Task description » Reproduce word for word the rows between the line holding "Given: Click step 1 circle indicator" and the line holding "(x=51, y=1053)", both of those lines included, and nothing else.

Raw records »
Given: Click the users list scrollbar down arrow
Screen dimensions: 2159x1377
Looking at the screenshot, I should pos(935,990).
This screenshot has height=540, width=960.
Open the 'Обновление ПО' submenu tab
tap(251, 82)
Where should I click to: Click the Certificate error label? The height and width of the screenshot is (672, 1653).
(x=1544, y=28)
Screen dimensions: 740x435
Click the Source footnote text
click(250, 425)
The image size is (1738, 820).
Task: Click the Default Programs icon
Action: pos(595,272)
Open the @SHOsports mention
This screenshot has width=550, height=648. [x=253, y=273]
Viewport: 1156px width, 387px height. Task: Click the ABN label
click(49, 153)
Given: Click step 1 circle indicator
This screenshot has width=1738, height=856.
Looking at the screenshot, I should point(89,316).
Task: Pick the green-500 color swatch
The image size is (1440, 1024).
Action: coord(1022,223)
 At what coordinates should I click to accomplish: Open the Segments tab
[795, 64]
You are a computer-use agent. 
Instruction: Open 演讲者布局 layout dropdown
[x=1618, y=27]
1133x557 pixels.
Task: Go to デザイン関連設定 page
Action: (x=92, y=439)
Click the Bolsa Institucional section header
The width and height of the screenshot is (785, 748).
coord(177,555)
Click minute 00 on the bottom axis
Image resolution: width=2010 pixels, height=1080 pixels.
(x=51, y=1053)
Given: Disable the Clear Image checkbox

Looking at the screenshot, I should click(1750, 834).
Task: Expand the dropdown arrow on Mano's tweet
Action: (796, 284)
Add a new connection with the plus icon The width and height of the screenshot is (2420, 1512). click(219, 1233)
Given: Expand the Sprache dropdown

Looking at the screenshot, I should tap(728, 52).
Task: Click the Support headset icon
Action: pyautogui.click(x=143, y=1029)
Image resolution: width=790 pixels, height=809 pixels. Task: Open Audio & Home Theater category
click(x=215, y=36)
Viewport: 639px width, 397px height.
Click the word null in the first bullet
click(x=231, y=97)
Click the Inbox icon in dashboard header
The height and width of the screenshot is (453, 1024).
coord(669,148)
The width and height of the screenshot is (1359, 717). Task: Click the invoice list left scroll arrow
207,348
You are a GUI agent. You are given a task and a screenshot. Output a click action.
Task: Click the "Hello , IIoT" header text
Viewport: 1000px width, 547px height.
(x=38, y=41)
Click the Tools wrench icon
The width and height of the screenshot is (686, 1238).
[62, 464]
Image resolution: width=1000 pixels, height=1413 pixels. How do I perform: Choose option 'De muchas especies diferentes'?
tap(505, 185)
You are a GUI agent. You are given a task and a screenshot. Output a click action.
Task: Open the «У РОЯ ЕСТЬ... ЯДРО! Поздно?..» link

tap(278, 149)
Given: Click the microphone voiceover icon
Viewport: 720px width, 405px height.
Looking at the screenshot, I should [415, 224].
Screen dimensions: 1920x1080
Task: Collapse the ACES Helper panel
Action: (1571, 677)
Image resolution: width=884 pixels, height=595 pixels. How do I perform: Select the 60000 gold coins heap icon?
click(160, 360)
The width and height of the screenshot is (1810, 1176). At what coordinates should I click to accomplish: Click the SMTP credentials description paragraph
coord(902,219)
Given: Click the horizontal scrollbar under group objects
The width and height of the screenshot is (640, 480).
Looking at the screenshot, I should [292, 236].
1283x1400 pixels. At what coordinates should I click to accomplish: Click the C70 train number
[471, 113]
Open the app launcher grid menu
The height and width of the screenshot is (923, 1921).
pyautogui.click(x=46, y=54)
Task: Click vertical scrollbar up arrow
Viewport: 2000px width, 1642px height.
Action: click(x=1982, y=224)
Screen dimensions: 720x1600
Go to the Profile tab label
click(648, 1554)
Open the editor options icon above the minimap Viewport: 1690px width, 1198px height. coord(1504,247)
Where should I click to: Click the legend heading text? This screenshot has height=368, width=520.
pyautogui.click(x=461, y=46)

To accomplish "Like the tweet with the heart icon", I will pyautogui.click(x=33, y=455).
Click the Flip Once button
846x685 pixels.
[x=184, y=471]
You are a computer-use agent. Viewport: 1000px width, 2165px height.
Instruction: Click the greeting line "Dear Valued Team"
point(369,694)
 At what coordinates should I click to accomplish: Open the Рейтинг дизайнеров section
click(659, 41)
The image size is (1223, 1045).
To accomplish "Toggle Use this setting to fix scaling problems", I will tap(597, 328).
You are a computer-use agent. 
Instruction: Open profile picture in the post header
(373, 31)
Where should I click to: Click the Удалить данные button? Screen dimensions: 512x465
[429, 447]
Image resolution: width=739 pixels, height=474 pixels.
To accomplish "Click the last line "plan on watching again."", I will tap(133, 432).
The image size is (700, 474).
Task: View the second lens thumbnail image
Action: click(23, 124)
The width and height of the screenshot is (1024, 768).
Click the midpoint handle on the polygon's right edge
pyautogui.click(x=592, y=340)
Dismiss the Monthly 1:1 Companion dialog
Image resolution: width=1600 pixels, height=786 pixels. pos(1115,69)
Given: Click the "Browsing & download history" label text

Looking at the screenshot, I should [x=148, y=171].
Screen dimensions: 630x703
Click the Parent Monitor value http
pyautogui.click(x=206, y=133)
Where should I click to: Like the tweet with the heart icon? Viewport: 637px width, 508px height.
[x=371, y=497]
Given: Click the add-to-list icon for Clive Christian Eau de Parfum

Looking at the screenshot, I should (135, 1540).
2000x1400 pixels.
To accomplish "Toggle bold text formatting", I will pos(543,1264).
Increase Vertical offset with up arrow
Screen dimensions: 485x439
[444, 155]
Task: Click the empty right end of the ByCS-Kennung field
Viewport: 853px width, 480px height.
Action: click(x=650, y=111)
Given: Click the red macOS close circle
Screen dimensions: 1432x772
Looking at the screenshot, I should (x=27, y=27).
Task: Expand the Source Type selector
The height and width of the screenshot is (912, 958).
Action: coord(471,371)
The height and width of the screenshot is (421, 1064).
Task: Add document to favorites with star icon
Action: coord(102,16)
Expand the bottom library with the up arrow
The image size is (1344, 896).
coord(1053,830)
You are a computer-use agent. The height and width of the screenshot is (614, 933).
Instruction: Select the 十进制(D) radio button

Task answer »
Given: Click step 1 circle indicator
This screenshot has width=1738, height=856.
Looking at the screenshot, I should point(89,316).
Task: Pick the green-500 color swatch
The image size is (1440, 1024).
Action: coord(1022,223)
 At what coordinates should I click to accomplish: Open the Segments tab
[795, 64]
You are a computer-use agent. 
Instruction: Open 演讲者布局 layout dropdown
[x=1618, y=27]
1133x557 pixels.
Task: Go to デザイン関連設定 page
Action: (x=92, y=439)
Click the Bolsa Institucional section header
The width and height of the screenshot is (785, 748).
coord(177,555)
Click minute 00 on the bottom axis
Image resolution: width=2010 pixels, height=1080 pixels.
(x=51, y=1053)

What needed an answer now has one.